It is nice to see that our favourite library the London Library in St James's Square has just completed the latest stage of its refurbishment. The library has always been something of a labyrinthine but under the auspices of London firm Haworth Tompkins the new additions, particluarly the art room have been done with a real sensitivity and undertanding of the library's history and atmosphere.

The project's attention to detail descends even to the toilets. Turner Prize-winning artist Martin Creed has made a strange and unsettling decorative scheme for the toilets in the basement.

The London Library, the largest independent lending library in the world, was founded by the great writer Thomas Carlyle, who opposed the policies of the British Library (among other things, he didn't like the ne'er-do-wells allowed to loaf around reading newspapers) and thought the catalogues were useless (the London Library eventually invented a new cataloguing system to address this).

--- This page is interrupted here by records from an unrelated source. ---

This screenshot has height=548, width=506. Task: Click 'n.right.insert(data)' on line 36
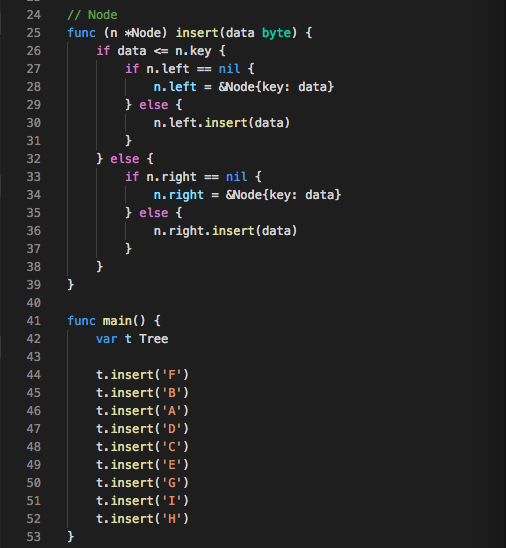click(x=225, y=231)

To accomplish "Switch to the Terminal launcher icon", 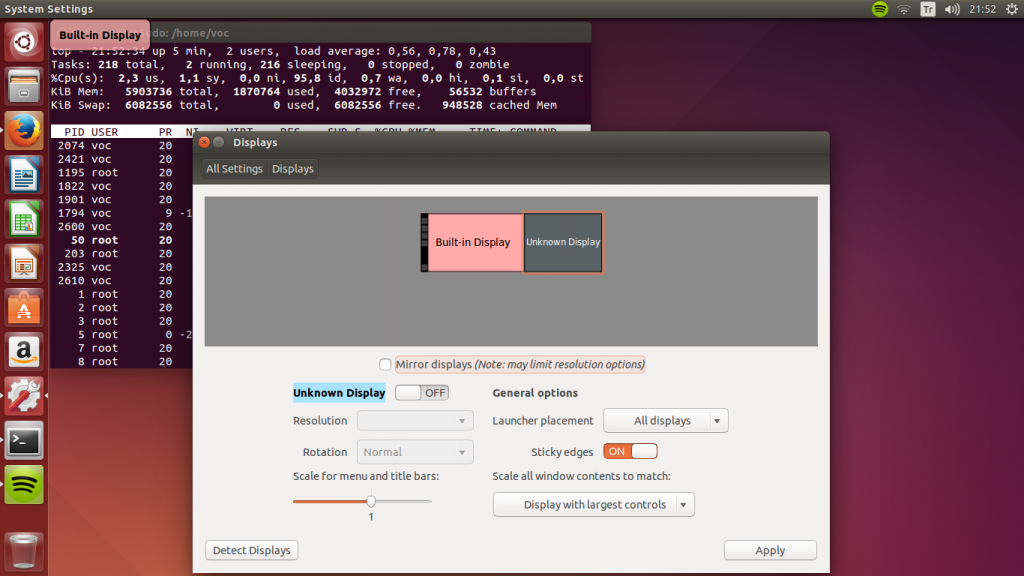I will 24,439.
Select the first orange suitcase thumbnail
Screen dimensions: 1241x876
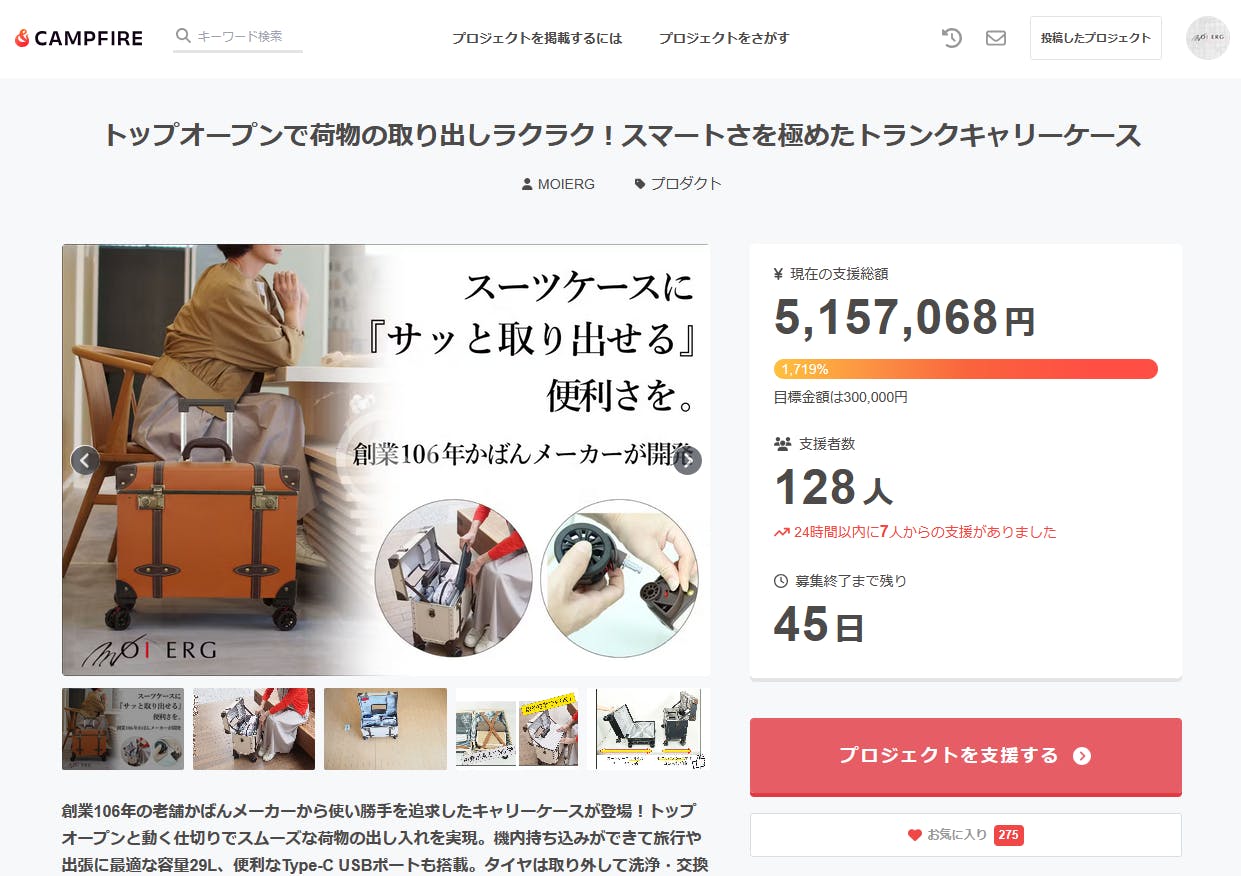click(123, 729)
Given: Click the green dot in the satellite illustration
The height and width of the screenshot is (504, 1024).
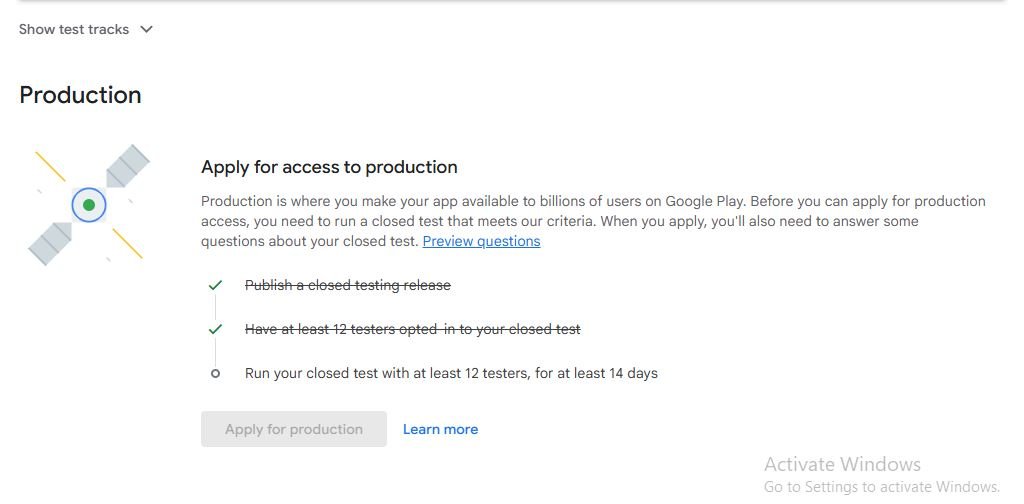Looking at the screenshot, I should pyautogui.click(x=89, y=205).
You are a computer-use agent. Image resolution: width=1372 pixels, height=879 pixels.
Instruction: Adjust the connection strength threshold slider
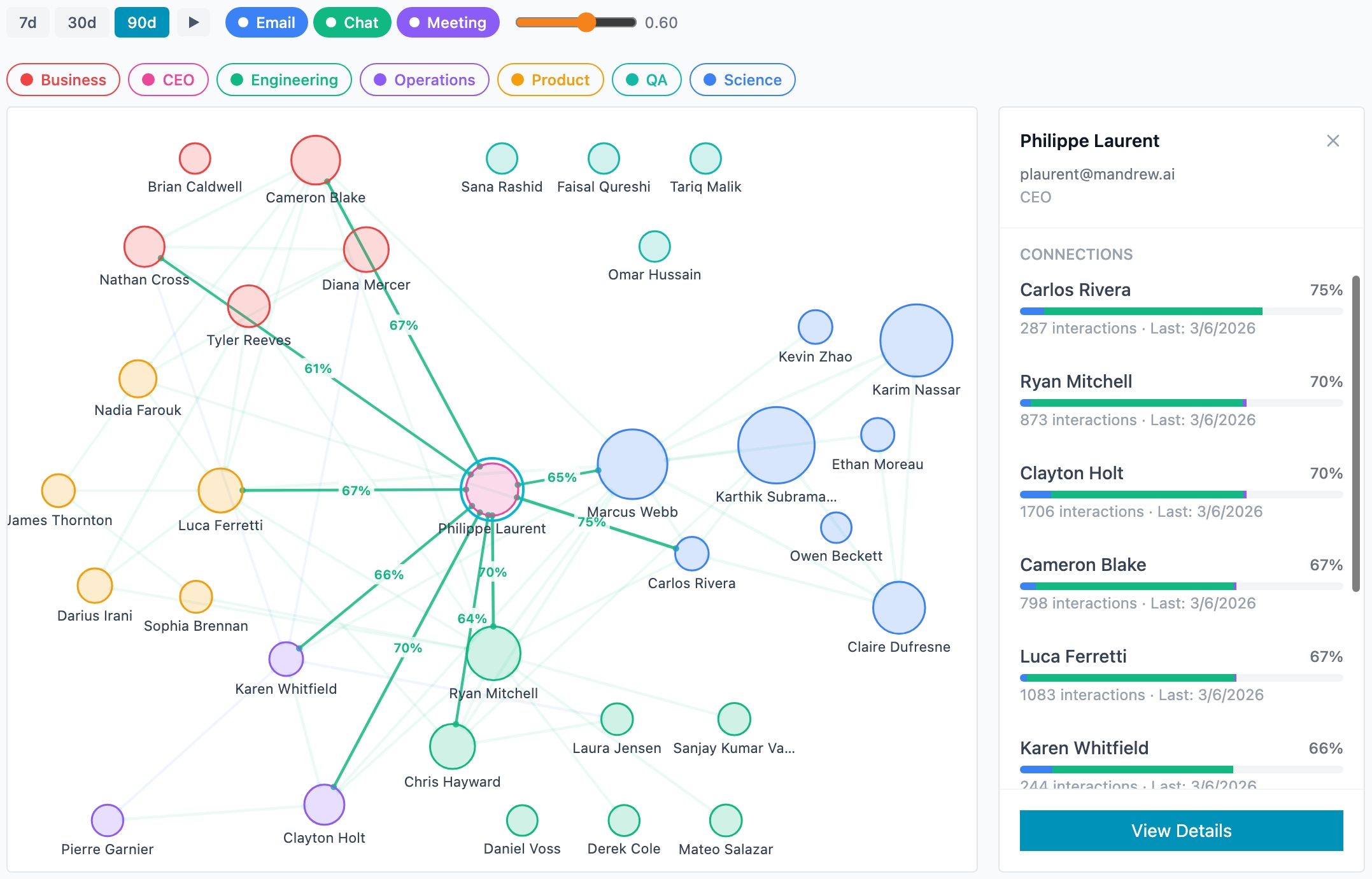[585, 22]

Carlyle lived at Cheyne Row in Chelsea and wanted a library closer to his house than Bloomsbury's British Museum and his own place to store books. While he believed that reading should be done at home, he was himself troubled by “piano-playing neighbours on one side, crowing cockerels on the other”, so the London Library was created as a home away from home for readers seeking quiet. It moved to its current site in 1845 from the first floor of the Travellers Club on Pall Mall, and has evolved in stages over the last 165 years. It is well worth a visit.